Brunson, for his part, averaged 26.9 points and 6.6 assists through the Eastern Conference playoffs. The argument against him in this series is matchup-based: Stephon Castle, San Antonio’s sophomore standout and the Spurs’ most reliable perimeter defender, is bigger and longer than most guards Brunson has faced. A West assistant coach put it plainly to ESPN: Castle and Dylan Harper are physically different problems than Brunson faced in New York’s first three series. Brunson has heard variations of this argument since October. He has kept winning anyway.
The history between these franchises at this stage is settled: the Knicks who swept through Cleveland are a fundamentally different team from the one New York sent to San Antonio in 1999. But history’s weight falls heavier on some than others. Knick fans have carried June 25, 1999 — the date of the last NBA Finals game ever played at Madison Square Garden — for more than a quarter century. Those who attended are now the parents and grandparents of the kids wearing Brunson jerseys on Seventh Avenue. Wednesday is the first step toward erasing that date.
San Antonio has its own reasons to feel the weight of this moment. The Spurs have not been to the Finals since winning their fifth title in 2014. That 12-year gap, measured against the franchise’s historic standard, has felt long. The dismantling of the Thunder in Game 4 — a performance so complete it reshaped the entire series — offered a glimpse of what San Antonio can look like when Wembanyama and Castle and the defense operate in unison.
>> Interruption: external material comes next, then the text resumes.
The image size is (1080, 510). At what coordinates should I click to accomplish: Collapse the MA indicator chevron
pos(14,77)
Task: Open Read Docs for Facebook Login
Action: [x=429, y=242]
Whether they can sustain that against a Knicks team that does not have an off switch is the question nobody in the building Wednesday night will be able to answer in advance.
The Spurs enter as favorites, installed at ‑196 on FanDuel. They have home-court advantage. They have the best player in the series. They may also have a hangover. A veteran NBA scout told ESPN minutes after Game 7 in Oklahoma City that the emotional cost of that series — the pressure, the comeback, the ride — creates genuine uncertainty about whether San Antonio will have its full focus when the ball goes up in two days. The Knicks, by contrast, have been sitting since watching Wembanyama’s postseason run from the start, resting, preparing, and building whatever rage a team on an 11-game winning streak can still manufacture.
Nine days between games is an eternity in a playoff environment. Whether that rest accumulates as an edge or dissipates as rust is the variable nobody will know until Brunson catches the ball in the post with three minutes left and the Knicks trailing by one.
What this Finals does not offer is clarity. The Spurs are the better-constructed team on paper. The Knicks have been the better team in practice, for two months running. Wembanyama has never played in an NBA Finals. Brunson has. Neither fact settles anything. Game 1 is Wednesday, 8:30 p.m. ET on ABC. What happens after that — whether the 1999 script runs again or New York finally writes a different ending — is the only thing left to find out.
The 2026 NBA Finals begin Wednesday, June 3, at Frost Bank Center in San Antonio. Game 1 tips off at 8:30 p.m. ET on ABC.